When Hurricane Florence was due to arrive in North Carolina, I was flooded with messages of support from family scattered all over the United States. “Is there anything we can do to be helpful?” they asked.
Even though they are hundreds or thousands of miles away, the answer was yes.
They can help stop future flooding.
Warmer oceans and lakes are causing increasing evaporation. The moisture rises up into clouds, turns into rain, and violently falls hundreds of miles away from where it started, like Hurricane Harvey, which dropped more than 4 feet of rain on the Houston area in 2017.
According to the National Weather Service, during Florence, parts of North Carolina beat that, receiving four and a half feet of rain. Who says North Carolina cannot beat Texas?
Pop quiz: What is the main reason for our globe’s water getting warmer?
The answer, you may be surprised to learn, is leaking natural gas.
A basic lesson: If you own a white car, and your neighbor has the same model in black, on a sunny day her car will heat up inside more quickly and get hotter than yours. If you both leave your kids in car seats while you run into the store, your neighbor’s kids will be at higher risk of suffering. Why? Because the color of her car captures more heat.
The same is true with the earth’s wrapping. There are a lot of gases up there, some of which trap more heat than others. Carbon dioxide (CO2) gets all the attention, but according to the professional association of scientists working on this issue, natural gas is between 150 and 180 times more powerful over its 12.4-year lifetime.
If you allow more natural gas to escape into the clouds, you are essentially painting your white car black.
If we stop the leaks, in 12.4 years the car gets painted white again, and the heating of the oceans slows down dramatically.
Our kids would be safer.
America is the leading “natural gas leaker” of the world. This is because we have been the global pioneers in discovering and using natural gas, including our recent industry-changing invention of fracking. We have two-thirds of all the wells, abandoned wells and pipes (both old and new) in the entire world.
And they leak like a sieve.
In the map above is just one example, from the city of Boston.
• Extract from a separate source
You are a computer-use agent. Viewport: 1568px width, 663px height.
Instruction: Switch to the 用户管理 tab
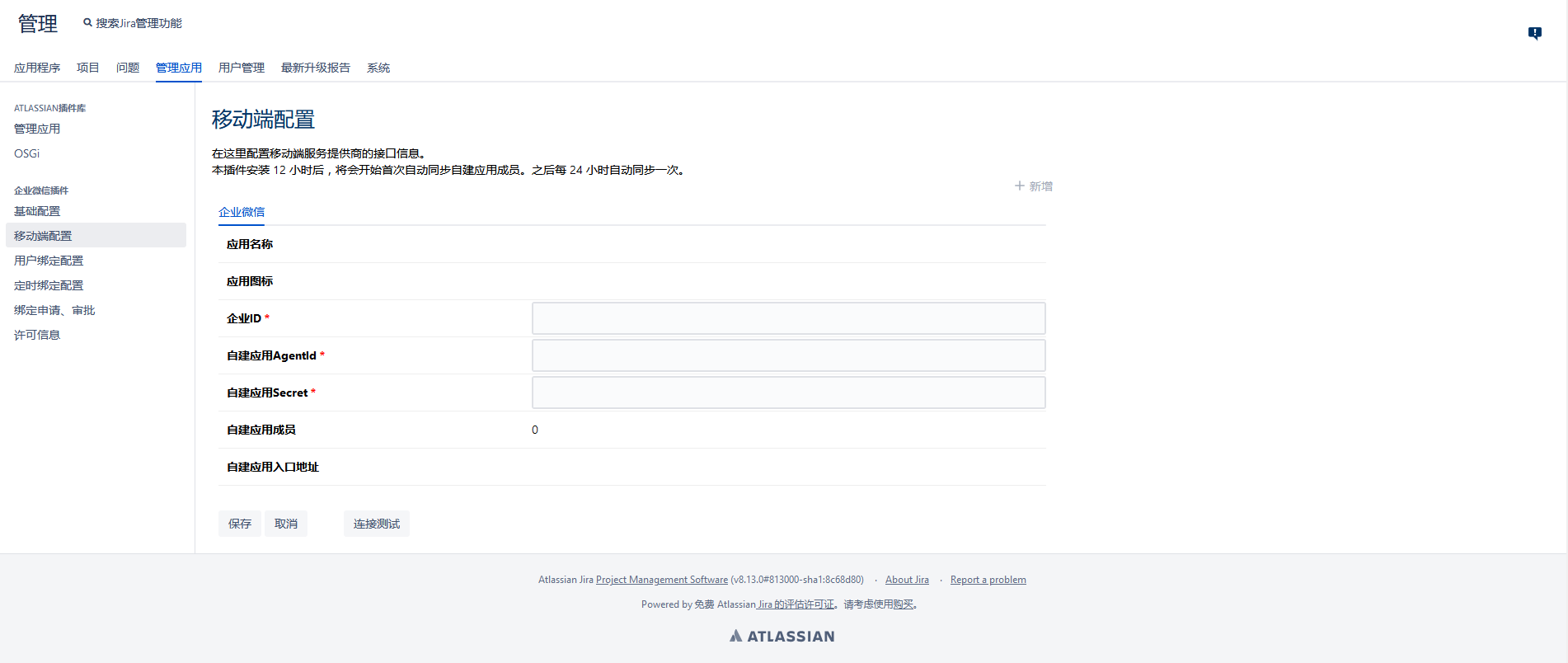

Examination of other older cities finds the same patterns.
If you are in the natural gas business, it makes sense to repair a leak if it is cheap to fix and fixing it makes you more profitable. And if it is a small leak that costs a lot of fix you lose money repairing it.
In this case you will only fix it if you are forced to by regulation.
In summer of 2016, to the delight and relief of the overwhelming majority of climate scientists (90- something percent, actually), the EPA announced new regulations to stop natural gas leakage.
Industry fought it hard, claiming unnecessary cost to them.
On Sept. 18, as tens of thousands of North Carolina residents were being evacuated or rescued due to flooding, the Department of the Interior announced that the previously established regulations aimed at controlling leaking natural gas would be removed or weakened.
Remember: If we stop the leaks, in 12.4 years the car gets painted white again, and the heating of the oceans slows down dramatically
What can my relatives, and you, do to protect our families and property? Reach out to your local officials and ask what efforts are being made to locate and fix leaks in your town’s natural gas system. Contact your congressman or senator and tell them you will support their re-election if they work to reduce the growth of violent storms by making oil and gas companies stop leaking natural gas into the atmosphere.
We can make our future better if we come together and persuade our elected officials to put the needs of our families, our communities and our nation first.
Francis Koster lives in Kannapolis.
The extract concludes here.